Friday, April 17, 2020

Six Feet Apart, The Series, The Ride

My niece Toots came over on Monday to join me in livin' la covid-a loco. She wandered over to the easel where masterpieces roll off the assembly line like clockwork. A very sick, weird clock.

"Who likes to wear silly hats?"

Toots frowned. "You? Again??"

"Yeah," I said, pleased. "Pretty great, huh."

"Your legs are too skinny."

"Thanks. I've been cutting down on the carbs. Or I've been loading them."
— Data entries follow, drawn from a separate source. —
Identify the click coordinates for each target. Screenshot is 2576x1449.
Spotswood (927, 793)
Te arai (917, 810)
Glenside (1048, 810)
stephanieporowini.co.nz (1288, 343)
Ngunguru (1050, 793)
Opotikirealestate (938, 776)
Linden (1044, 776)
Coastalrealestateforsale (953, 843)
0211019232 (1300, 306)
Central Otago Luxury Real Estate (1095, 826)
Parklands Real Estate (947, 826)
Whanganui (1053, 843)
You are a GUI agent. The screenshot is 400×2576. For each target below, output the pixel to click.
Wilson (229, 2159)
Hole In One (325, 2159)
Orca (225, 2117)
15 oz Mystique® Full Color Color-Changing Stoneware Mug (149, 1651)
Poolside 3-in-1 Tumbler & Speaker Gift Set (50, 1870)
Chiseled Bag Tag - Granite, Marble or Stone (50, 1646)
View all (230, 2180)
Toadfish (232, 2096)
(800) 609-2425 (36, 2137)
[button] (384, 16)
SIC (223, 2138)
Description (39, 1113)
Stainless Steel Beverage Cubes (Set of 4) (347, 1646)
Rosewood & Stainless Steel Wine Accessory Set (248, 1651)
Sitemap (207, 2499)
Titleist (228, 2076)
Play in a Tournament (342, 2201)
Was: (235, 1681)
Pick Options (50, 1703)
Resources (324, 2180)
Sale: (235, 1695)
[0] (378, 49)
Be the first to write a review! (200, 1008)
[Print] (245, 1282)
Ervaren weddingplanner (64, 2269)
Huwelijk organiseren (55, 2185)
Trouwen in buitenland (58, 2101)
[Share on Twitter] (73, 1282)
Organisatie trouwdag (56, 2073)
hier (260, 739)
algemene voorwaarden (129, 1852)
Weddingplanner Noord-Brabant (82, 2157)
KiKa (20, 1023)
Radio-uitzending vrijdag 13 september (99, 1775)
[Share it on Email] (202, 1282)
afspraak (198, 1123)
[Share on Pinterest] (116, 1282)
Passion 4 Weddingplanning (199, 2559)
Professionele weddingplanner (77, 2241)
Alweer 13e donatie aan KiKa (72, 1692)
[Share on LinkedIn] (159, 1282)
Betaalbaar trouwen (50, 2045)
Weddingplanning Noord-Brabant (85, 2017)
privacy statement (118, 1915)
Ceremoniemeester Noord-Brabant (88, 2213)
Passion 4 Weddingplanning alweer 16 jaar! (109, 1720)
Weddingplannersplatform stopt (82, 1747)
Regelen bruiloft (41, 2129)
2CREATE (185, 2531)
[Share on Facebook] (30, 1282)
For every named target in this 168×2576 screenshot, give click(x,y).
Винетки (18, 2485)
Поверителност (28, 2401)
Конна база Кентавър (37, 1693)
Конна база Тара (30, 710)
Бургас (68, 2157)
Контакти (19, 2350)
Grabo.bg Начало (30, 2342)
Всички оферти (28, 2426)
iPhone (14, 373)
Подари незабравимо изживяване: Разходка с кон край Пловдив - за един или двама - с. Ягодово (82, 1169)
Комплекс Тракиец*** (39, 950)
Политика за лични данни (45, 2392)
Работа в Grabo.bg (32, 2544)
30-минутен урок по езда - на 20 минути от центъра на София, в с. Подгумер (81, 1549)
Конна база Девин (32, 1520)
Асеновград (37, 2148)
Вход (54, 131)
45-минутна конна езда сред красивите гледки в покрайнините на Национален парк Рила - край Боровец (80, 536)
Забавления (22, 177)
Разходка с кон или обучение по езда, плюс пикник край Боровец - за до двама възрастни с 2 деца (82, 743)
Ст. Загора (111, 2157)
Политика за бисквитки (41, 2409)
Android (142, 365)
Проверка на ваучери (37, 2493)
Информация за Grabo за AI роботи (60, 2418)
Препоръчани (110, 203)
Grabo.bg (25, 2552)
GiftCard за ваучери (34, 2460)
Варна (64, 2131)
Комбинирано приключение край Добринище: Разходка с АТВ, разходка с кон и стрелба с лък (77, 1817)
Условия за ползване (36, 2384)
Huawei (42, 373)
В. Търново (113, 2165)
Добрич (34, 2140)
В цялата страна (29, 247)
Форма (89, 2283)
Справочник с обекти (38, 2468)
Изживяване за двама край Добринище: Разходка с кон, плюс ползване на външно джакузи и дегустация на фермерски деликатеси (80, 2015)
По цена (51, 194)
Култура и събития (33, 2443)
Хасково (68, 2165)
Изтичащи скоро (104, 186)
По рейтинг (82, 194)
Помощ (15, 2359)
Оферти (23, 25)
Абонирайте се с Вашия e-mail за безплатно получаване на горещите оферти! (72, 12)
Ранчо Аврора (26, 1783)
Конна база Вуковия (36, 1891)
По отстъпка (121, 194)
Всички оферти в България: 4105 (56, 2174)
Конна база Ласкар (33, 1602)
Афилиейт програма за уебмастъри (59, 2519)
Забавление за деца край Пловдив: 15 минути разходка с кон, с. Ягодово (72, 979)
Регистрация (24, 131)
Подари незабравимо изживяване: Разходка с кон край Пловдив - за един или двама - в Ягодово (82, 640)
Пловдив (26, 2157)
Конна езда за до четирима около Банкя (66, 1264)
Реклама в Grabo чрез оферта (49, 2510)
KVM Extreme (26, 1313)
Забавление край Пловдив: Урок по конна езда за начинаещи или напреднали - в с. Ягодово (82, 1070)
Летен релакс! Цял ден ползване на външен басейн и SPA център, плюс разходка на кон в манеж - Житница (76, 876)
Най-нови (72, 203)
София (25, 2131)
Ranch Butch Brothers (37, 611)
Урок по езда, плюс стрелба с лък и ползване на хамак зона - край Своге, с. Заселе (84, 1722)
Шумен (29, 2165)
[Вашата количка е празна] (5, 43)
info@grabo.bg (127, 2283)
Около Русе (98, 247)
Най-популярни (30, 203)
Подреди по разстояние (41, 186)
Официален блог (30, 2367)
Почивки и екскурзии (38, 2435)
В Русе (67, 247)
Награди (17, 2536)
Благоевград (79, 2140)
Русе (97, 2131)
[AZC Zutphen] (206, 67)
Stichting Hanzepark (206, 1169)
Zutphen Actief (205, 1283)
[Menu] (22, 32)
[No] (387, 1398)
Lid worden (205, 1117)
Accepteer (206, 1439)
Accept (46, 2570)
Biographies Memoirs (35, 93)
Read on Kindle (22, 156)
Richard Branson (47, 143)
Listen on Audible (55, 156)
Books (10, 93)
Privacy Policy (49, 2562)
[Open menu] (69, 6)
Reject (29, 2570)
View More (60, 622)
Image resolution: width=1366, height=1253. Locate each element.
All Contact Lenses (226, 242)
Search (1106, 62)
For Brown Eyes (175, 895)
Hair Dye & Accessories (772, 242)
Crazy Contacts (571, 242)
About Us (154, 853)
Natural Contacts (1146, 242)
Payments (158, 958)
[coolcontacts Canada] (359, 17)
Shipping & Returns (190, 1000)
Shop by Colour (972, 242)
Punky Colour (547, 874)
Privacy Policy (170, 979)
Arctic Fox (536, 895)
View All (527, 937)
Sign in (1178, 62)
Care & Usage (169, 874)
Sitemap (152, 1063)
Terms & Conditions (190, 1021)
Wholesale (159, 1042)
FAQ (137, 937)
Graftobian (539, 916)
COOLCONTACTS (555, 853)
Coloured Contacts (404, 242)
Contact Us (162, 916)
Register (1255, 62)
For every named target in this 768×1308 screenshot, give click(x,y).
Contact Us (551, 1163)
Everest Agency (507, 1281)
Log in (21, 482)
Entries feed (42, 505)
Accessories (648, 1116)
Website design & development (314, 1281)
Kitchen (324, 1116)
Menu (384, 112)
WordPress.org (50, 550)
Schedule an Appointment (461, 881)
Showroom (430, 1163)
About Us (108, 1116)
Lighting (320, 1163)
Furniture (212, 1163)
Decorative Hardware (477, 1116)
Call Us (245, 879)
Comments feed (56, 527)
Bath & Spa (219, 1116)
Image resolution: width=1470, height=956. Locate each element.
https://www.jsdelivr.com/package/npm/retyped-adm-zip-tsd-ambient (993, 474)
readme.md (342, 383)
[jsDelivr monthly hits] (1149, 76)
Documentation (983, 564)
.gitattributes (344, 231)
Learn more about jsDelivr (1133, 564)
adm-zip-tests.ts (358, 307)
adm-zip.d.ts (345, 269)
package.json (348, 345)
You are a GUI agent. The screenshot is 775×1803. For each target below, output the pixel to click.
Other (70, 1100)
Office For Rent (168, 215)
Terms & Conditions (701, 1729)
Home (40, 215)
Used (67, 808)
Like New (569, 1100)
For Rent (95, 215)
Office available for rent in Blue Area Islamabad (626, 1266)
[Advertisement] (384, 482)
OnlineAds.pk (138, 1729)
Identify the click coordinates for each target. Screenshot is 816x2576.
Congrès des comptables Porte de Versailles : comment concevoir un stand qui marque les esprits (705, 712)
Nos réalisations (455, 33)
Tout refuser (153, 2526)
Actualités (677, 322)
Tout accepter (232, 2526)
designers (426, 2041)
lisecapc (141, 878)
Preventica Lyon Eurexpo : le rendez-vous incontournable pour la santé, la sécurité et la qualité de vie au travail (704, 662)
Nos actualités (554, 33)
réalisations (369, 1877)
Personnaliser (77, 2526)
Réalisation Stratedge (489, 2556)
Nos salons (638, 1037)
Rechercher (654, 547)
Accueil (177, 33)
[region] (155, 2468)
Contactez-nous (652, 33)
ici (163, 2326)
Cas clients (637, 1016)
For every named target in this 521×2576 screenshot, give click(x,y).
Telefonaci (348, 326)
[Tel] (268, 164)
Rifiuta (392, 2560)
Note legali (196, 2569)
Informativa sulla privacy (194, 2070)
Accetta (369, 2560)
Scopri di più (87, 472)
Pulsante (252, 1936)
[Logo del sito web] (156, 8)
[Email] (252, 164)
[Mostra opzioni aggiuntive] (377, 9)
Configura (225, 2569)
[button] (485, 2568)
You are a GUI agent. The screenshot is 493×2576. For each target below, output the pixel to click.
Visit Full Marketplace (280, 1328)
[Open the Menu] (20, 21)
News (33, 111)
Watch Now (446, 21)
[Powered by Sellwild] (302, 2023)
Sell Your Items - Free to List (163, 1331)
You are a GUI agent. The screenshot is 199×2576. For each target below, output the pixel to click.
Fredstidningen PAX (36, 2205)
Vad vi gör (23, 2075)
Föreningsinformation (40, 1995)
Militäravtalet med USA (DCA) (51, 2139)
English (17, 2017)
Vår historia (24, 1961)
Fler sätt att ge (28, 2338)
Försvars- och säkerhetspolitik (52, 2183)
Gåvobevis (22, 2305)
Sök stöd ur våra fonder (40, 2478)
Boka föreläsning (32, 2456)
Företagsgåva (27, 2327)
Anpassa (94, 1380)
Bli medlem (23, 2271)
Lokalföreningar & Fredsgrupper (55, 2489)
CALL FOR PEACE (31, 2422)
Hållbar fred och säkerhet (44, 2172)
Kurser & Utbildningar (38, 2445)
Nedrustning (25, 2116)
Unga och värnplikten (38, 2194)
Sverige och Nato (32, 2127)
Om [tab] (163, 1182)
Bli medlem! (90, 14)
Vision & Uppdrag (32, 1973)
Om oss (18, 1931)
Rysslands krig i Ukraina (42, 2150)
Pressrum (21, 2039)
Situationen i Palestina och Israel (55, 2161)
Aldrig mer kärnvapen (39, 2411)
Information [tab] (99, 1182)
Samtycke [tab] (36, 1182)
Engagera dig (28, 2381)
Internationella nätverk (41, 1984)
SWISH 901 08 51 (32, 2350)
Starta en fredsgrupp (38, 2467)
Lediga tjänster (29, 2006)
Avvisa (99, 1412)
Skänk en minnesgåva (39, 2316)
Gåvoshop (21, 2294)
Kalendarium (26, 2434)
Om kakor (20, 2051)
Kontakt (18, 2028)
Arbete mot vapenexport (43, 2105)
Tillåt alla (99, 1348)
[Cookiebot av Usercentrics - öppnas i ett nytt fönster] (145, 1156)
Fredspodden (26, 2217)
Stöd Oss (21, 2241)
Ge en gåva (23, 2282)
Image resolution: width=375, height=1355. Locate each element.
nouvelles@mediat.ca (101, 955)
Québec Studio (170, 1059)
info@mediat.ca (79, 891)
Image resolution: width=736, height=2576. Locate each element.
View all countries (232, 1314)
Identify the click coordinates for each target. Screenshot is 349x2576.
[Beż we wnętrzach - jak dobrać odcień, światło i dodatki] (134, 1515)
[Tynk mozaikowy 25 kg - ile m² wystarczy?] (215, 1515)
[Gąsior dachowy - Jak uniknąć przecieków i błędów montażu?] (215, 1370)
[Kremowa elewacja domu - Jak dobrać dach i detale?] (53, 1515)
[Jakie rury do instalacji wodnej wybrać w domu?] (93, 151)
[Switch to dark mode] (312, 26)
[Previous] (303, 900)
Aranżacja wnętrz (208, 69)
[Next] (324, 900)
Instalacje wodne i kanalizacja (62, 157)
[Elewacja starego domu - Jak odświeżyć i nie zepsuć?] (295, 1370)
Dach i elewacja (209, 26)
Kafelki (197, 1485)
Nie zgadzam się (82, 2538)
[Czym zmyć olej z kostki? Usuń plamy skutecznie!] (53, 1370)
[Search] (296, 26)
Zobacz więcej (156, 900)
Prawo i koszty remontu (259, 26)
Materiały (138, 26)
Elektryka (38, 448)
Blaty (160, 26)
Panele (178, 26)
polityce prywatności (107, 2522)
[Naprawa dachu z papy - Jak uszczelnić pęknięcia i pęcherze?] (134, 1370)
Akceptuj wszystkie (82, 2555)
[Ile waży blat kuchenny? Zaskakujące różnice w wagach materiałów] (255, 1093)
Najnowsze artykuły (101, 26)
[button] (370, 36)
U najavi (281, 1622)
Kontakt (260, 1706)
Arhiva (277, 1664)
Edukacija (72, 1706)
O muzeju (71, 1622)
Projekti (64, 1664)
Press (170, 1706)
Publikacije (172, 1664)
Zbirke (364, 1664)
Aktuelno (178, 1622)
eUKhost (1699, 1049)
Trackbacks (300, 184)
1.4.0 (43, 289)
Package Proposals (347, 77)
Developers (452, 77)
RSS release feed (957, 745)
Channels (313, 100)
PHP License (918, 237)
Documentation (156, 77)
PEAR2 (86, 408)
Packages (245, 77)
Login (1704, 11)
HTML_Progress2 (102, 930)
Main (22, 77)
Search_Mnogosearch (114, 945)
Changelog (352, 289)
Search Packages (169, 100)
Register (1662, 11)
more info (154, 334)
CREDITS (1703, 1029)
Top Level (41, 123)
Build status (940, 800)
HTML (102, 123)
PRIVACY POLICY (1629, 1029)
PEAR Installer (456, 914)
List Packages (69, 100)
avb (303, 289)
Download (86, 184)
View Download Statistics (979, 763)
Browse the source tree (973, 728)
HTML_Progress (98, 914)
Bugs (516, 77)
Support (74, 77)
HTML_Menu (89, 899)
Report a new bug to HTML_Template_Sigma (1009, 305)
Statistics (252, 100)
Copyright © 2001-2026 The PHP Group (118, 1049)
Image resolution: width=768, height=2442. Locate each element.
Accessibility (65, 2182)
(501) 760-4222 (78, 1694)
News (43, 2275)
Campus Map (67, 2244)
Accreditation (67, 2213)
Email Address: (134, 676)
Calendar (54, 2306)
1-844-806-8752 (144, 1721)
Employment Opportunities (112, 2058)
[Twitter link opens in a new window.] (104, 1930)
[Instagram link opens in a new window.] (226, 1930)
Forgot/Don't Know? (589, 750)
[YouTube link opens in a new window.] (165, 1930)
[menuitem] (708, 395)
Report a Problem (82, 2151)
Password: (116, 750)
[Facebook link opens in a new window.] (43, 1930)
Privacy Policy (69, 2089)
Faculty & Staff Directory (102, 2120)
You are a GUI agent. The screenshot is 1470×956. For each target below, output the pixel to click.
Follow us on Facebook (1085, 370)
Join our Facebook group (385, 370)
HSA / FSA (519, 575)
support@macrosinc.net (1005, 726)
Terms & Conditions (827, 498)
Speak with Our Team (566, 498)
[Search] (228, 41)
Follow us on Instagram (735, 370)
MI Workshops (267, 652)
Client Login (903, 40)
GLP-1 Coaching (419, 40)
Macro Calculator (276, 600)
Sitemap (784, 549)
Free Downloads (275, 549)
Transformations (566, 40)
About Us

We took our places at the dining table to get into some serious Eight Minute Empire, a complex strategy game designed to last up to eight minutes. Someone tried to come out with Seven Minute Empire, but everyone knows you can't build an empire in seven minutes. Ridiculous!

In the midst of our warmongering, a knock came at the door. It was the King Soopers delivery guy. I managed to catch him just as he was dropping my stuff and making to run off. I got a hold of his delivery lapels.

"You don't need to run," I said. "I AM NOT AN ANIMAL."

Sure, I coughed a little in his face. But I helped him wipe off the bloody phlegm and sent him on his way with a friendly chuckle.

"Should you have coughed in his face like that, uncle?"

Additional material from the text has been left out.